** Opening Data to process block **
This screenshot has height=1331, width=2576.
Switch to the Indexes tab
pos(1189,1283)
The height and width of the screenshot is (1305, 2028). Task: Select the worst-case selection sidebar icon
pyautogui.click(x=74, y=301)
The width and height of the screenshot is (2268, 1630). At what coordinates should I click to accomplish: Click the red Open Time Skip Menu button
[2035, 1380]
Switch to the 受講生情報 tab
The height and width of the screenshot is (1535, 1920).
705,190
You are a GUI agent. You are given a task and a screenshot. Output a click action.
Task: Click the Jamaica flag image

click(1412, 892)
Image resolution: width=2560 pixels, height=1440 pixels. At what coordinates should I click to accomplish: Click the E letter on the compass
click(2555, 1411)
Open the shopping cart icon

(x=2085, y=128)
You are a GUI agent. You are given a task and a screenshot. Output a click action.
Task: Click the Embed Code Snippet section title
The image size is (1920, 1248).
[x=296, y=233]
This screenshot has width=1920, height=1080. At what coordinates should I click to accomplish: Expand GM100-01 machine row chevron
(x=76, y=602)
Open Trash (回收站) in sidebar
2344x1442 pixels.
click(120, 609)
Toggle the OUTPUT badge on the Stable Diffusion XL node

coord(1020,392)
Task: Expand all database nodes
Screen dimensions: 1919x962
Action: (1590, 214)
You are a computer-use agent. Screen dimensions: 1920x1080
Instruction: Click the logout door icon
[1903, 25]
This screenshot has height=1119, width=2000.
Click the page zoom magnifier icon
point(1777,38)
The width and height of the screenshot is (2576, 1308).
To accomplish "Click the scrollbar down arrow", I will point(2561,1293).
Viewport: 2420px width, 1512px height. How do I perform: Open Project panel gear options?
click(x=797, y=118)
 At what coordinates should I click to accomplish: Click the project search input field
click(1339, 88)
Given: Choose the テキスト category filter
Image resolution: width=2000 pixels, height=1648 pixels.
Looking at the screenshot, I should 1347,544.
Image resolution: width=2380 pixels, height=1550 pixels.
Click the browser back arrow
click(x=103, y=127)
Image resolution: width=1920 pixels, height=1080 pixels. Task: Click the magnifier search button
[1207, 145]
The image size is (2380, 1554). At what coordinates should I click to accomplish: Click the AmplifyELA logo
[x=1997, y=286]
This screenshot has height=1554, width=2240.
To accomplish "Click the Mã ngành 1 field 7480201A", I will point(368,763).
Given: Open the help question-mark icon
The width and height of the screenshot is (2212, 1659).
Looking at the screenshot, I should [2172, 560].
** Closing Data to process block **
Directions. At the line containing "Image resolution: width=2380", start transcribing exactly, and continue through the last line of the listing. Stop there and add nothing.

Written answer.
Image resolution: width=2380 pixels, height=1550 pixels.
Click the browser back arrow
click(x=103, y=127)
Image resolution: width=1920 pixels, height=1080 pixels. Task: Click the magnifier search button
[1207, 145]
The image size is (2380, 1554). At what coordinates should I click to accomplish: Click the AmplifyELA logo
[x=1997, y=286]
This screenshot has height=1554, width=2240.
To accomplish "Click the Mã ngành 1 field 7480201A", I will point(368,763).
Given: Open the help question-mark icon
The width and height of the screenshot is (2212, 1659).
Looking at the screenshot, I should [2172, 560].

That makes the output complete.